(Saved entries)
+---+
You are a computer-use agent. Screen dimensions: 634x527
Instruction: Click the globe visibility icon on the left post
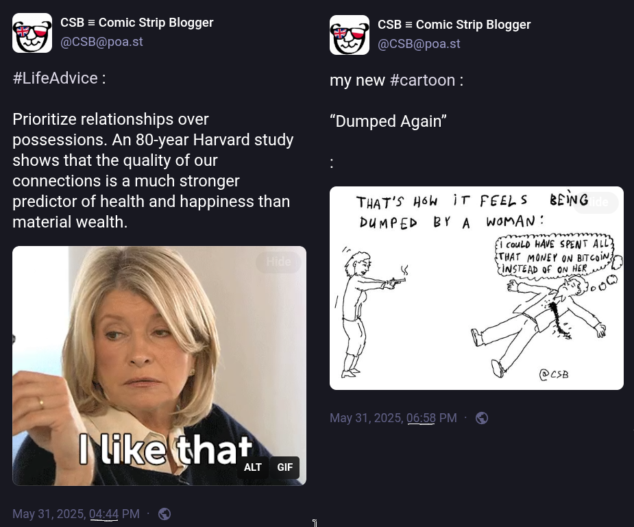click(164, 514)
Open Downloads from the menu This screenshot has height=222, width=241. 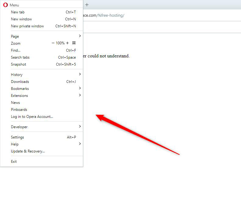(x=20, y=82)
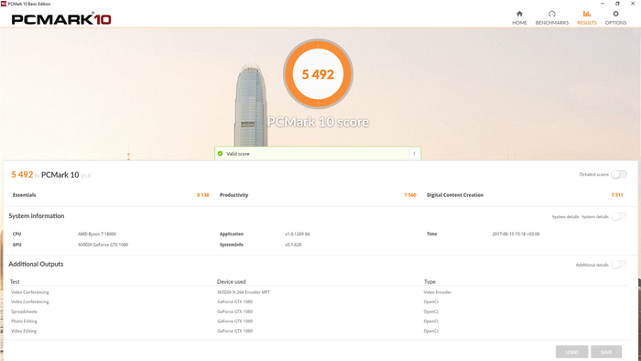Click the green Valid score checkmark icon
641x361 pixels.
point(221,154)
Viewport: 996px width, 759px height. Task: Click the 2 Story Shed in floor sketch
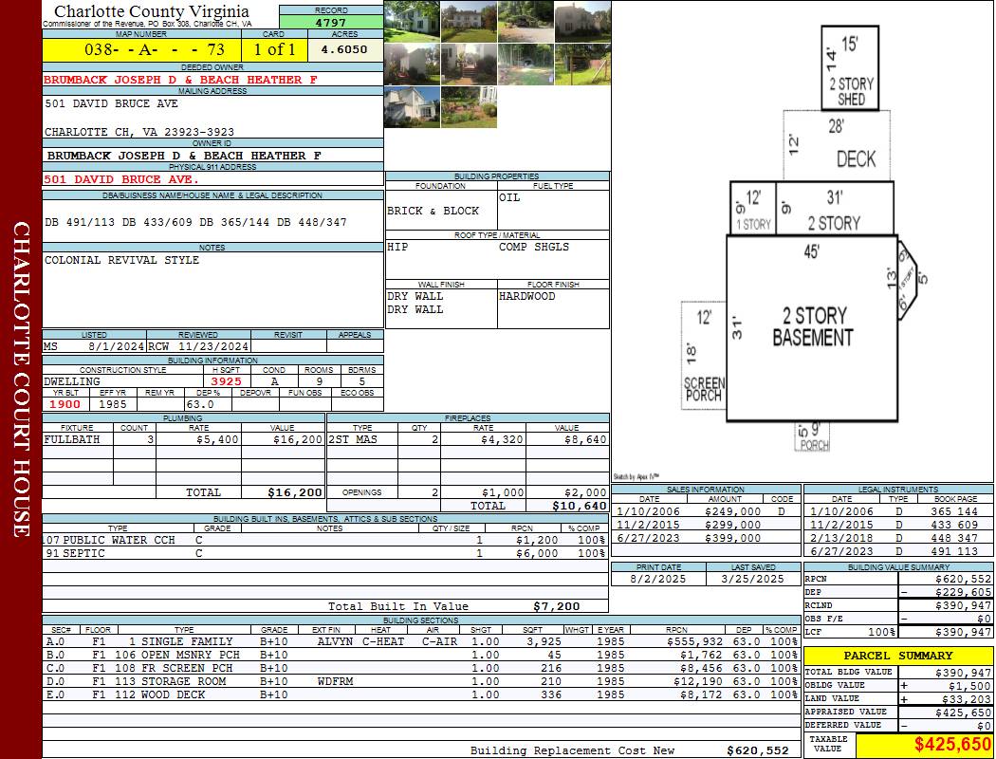[x=851, y=71]
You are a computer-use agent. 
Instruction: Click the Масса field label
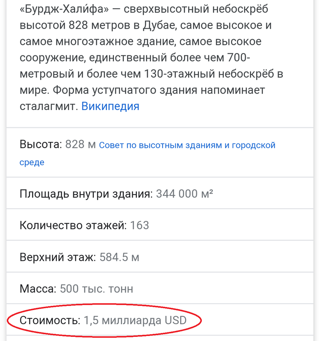[38, 289]
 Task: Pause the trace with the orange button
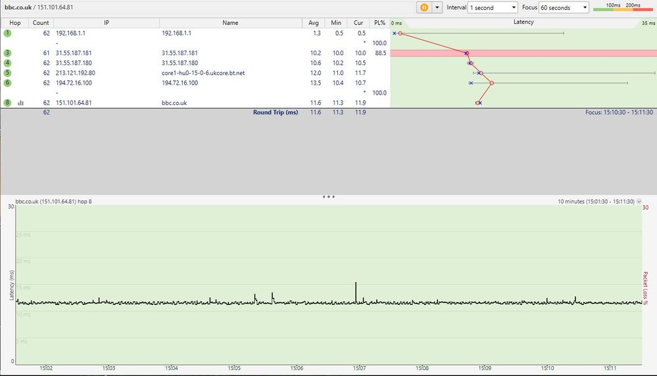coord(424,7)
+---+
### Problem to solve
Throughout the data above, report every line that contains the string "computer".

### Output of the exercise
You are a computer-use agent. Screen dimensions: 634x527
You are a computer-use agent. 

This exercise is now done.